NOWAK: First of all, the Information Security Forum in it's recent paper on hacktivism has advised our members to conduct simulation to identify what lines of communication the organization would use, to identify spokespeople and make sure there's a proactive plan to address the media. They should also use all available lines of communication and explain what's going on. There's very little information coming out of the banks that have experienced these attacks. I've looked at some websites and they have their normal promotional materials there. They don't have any banner headlines for more information about what has been going on lately, to "please read this." That's a missed opportunity for them. Communicating out to the public is important.
Also as I said there are technical measures that could be used and they do take some time and some investment to implement, but I think that it's a worthwhile measure to take to mitigate the risk of a denial-of-service attack preventing access to the website. This is not something that people should wait for. They can take proactive measures. They shouldn't look at it as something that they have no defenses against, and they should also make sure that they do have messaging in place and they're prepared to communicate with the public and the media in advance so if it does happen to them, they're not looking like they're unprepared, which is the impression we now get from a lot of the responses we've seen.
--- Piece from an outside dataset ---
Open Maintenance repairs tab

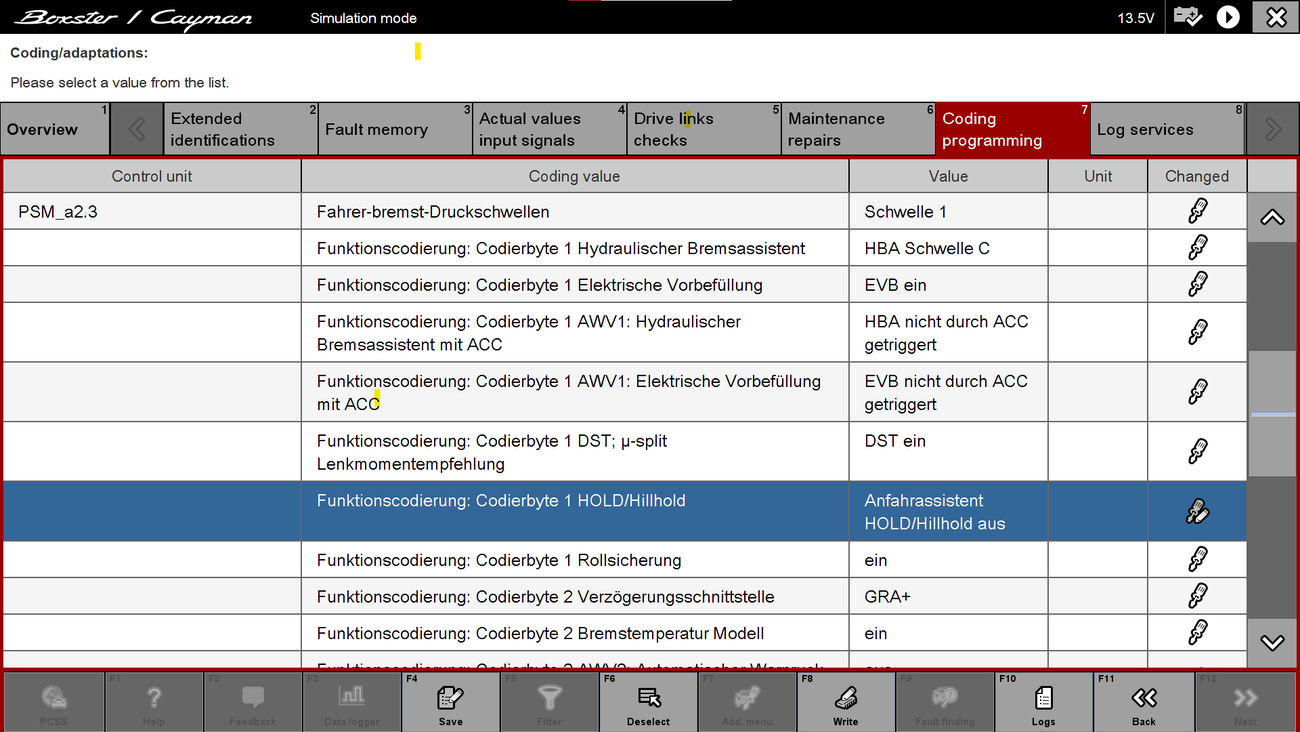pyautogui.click(x=857, y=130)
FIELD: We've talked a good deal about external communication. How about internal? What do boards of directors and senior business leaders need to be hearing from their security leaders now?
NOWAK: The good news is that security departments are being taken more seriously and getting a seat at the table more often with the senior leadership, but I think the issue of denial-of-service attacks in particular is not high enough on the agenda. As I said earlier, if they were asked to consider what the level of criticality would be if a large percentage of physical locations for the business were blocked and customers couldn't get access, they'd start to see how serious a problem this was and that it's worth doing some proactive investing to mitigate the risk. And if the security folks can come forward and say, 'Here are the things we need to do technically that will help us mitigate the risk, here is the kind of preparedness we need to have for messaging, here is how we need to cooperate with our legal department and our public relations department so we have something to say in the event this happens," I think they will respond to this plan because my impression is that not much is happening because people have the general impression that there isn't much that can be done. I think that with an organized plan that addresses both technical and communications issues, senior leadership could say, "Yes, this is worth investing in. We don't want to be caught unprepared for this sort of thing."
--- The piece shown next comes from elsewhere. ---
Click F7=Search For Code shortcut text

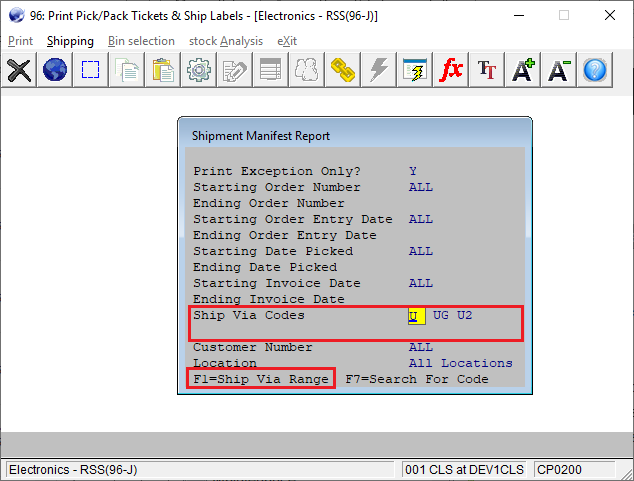[x=416, y=379]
FIELD: We're talking about banking institutions today. We could easily be talking about government organizations, healthcare organizations or universities tomorrow. For any organization concerned that it could be a target next, how would you boil down your advice to them?
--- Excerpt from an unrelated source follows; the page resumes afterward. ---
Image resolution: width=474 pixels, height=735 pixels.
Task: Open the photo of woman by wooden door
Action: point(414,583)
NOWAK: It's possible to be prepared. You should be prepared. You can't tell when it's going to happen, so you might as well start getting prepared now. Investigate technical measures that can reduce the risk. Know where your customer base is because it's likely much more concentrated then the geographical and IP base of your attackers. You can defend against it. Prepare with your public relations and communications department to have messaging ready so if this happens to you, you can communicate clearly to the public and let them know what's going on and what the actual risks are, because most members of the public think that their information is at risk just from DDoS attacks when in most cases it's not.